Roxane Gay at the New Yorker Festival earlier this month Credit: Thos Robinson/Getty Images for The New Yorker

One of the most commanding, entertaining critics of contemporary culture, Roxane Gay is never one to shy away from tough topics. The 41-year-old writer and Purdue University associate professor tackled rape in her 2014 novel An Untamed State, race and gender in the essay collection Bad Feminist that same year, and since being named a contributing op-ed writer for the New York Times in March has weighed in on everything from Sandra Bland’s death at the hands of police to the bizarre reality-TV mating ritual of The Bachelorette. In anticipation of her Chicago Humanities Festival talk on Friday with “one of my favorite writers,” fellow Chicagoan Lindsay Hunter, Gay talked over the phone about becoming a feminist voice, her forthcoming book on obesity, and the fiction projects she’s juggling.

I loved Bad Feminist and the concepts you explore in it. What sort of reactions have you gotten from writing about things like competition between genders and representations of women in pop culture?

A lot of people have said that it’s helped them understand and find their place in feminism. Some people have said I loved your book but I disagree with everything you said, and people have said they’ve just downright hated it. It’s all been wonderful—well, not all. The people who really hate the book have no problem letting me know that. But everyone else has been wonderful, and I’ve had really great conversations that have helped me improve my thinking on the topic.

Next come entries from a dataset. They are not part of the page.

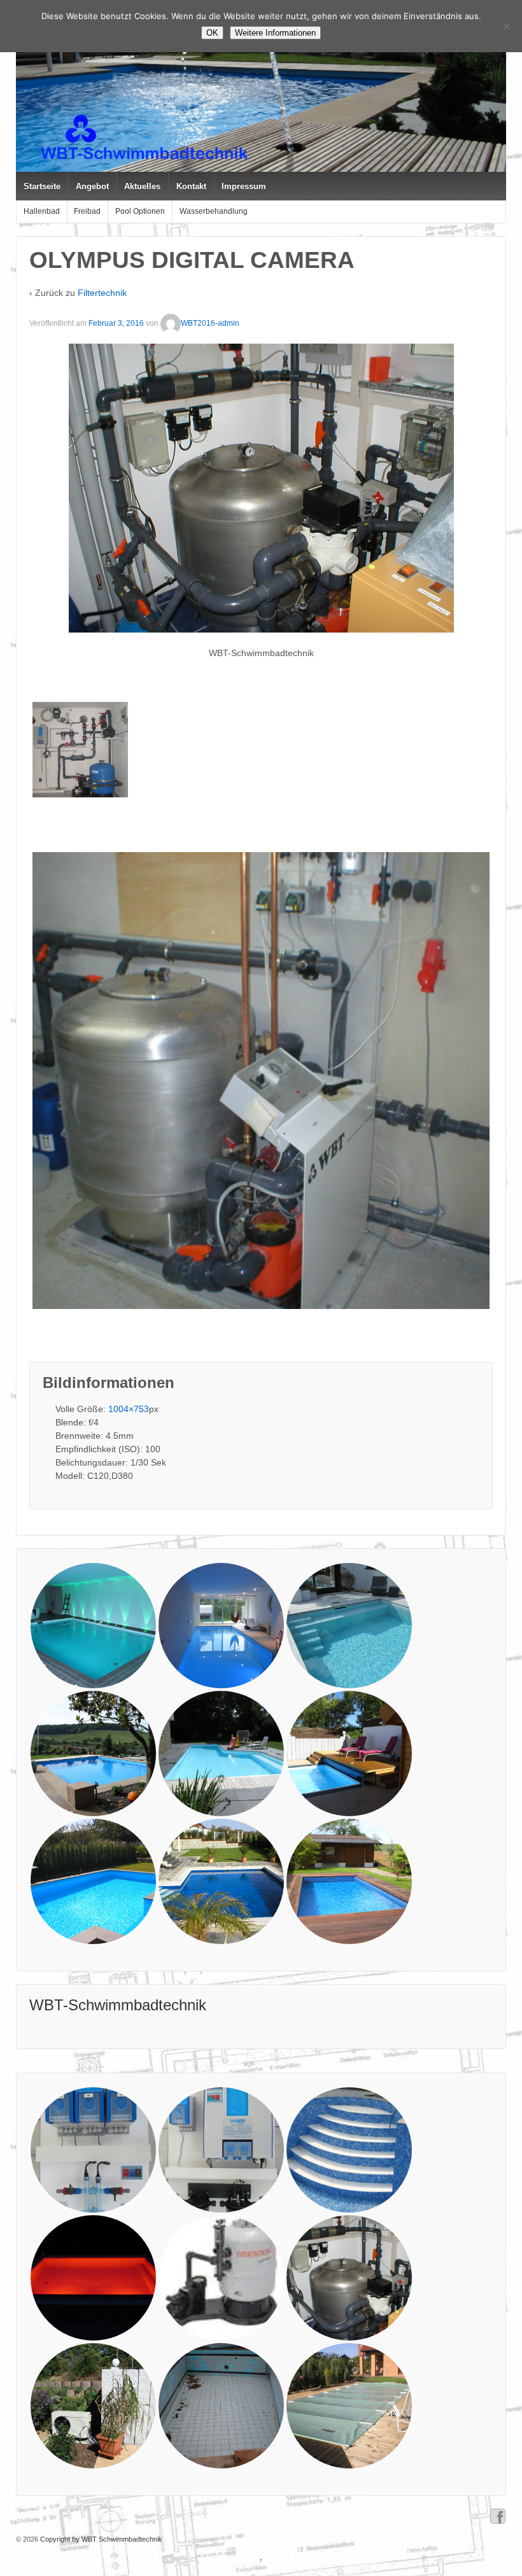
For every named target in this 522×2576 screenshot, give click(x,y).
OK (212, 33)
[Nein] (506, 26)
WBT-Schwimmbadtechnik (117, 2004)
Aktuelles (142, 186)
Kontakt (191, 186)
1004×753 (128, 1409)
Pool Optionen (140, 211)
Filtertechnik (102, 293)
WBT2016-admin (210, 323)
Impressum (244, 186)
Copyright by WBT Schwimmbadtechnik (100, 2539)
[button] (80, 749)
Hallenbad (42, 211)
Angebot (92, 186)
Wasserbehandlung (214, 211)
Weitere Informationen (275, 33)
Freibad (87, 211)
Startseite (42, 186)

I feel feminism is still a misunderstood concept. Do you feel, through your writing and tweeting, that you can change the conversation?

I don’t know if I can change the conversation; I’m just one woman, but I can definitely be a part of that conversation. I definitely use my voice and say we need to be thinking about women’s rights and our right to bodily autonomy, and we need to be doing more to preserve those rights. We need to care about what’s going on.

I know you’re constantly writing essays about these issues and others, but do you have another book in the works?

Yeah, my next book will be out on June 7, 2016, and it’s called Hunger. It’s a memoir about my body, so it’s about trauma and obesity and what it’s like to live in this world with morbid obesity.

Why did that topic call to you?

Because I think we oftentimes see books about weight and they’re weight-loss memoirs with women on the cover standing in half of her jeans or her “fat pants.” And this is not that book. This is a book about what happens when you don’t have that triumphant story yet.

That’s such an important story to tell in a world full of magazine covers touting unrealistic weight-loss victories.

“I lost 100 pounds!” “I lost this eating that!” I mean, it’s great–I’m always happy, it’s always wonderful when someone is able to do that for themselves, but it’s also very difficult.

You wrote a bit about body image in Bad Feminist. How do the two books relate?

[Hunger] is just the next progression of my writing. Bad Feminist was definitely speaking about what it means to be a woman in this culture. That was a broader look, and this is a more specific look at the body and this culture’s effects on the body.

With Bad Feminist all the essays were previously published, it was just a question of collecting and reediting them. For [Hunger] it’s all original. It was inspired by a post that I wrote on my Tumblr about cooking and learning how to cook rather late in life. It’s sort of building something from nothing.

Do you plan to write more fiction?

Absolutely, fiction is my first love. I actually have three fiction books coming out in the next couple years: a short story collection, a young adult novel, and an adult novel.

My young-adult novel is called The Year I Learned Everything, and it’s about a young woman who lives in a small town in Illinois and has a secret. The summer before her senior year of high school she meets a boy who is the lifeguard in her town, and he’s unlike anyone she’s every dated, sort of ugly and nerdy. It’s their love story and how she learns how to be loved and imagine a life for herself beyond her small town. It’s based on a short story I wrote that people kept calling YA even though I didn’t think of it as YA—it’s just about a teenager. But I don’t mind that people call it YA, and I’m excited to write for a new audience.

The adult novel is called Nice Man, and it’s about a young woman who comes home as a kid and finds her parents dead in a murder-suicide, and she ends up going to college at 16 and meets a venture capitalist who says, “Marry me and all your problems will go away.” Even though she doesn’t love him she agrees. Early in their marriage he asks her to have a child for his sister via surrogacy and she agrees. So the novel really looks at the bond between her and her child and how she tries to get her child back.

What are you reading now?

I just finished A Little Life by Hanya Yanagihara, and I loved it, I thought it was amazing. Right now I’m reading Chelsea Girls by Eileen Myles. It’s a totally different book, but it’s really interesting and she’s an amazing, fierce writer, and you just never know what’s going to happen.  v

Roxane Gay, Fri 11/6, 8-9 PM, Francis W. Parker School, Diane and David B. Heller Auditorium, 2233 N. Clark,, $12, $9 CHF members, $5 students and teachers.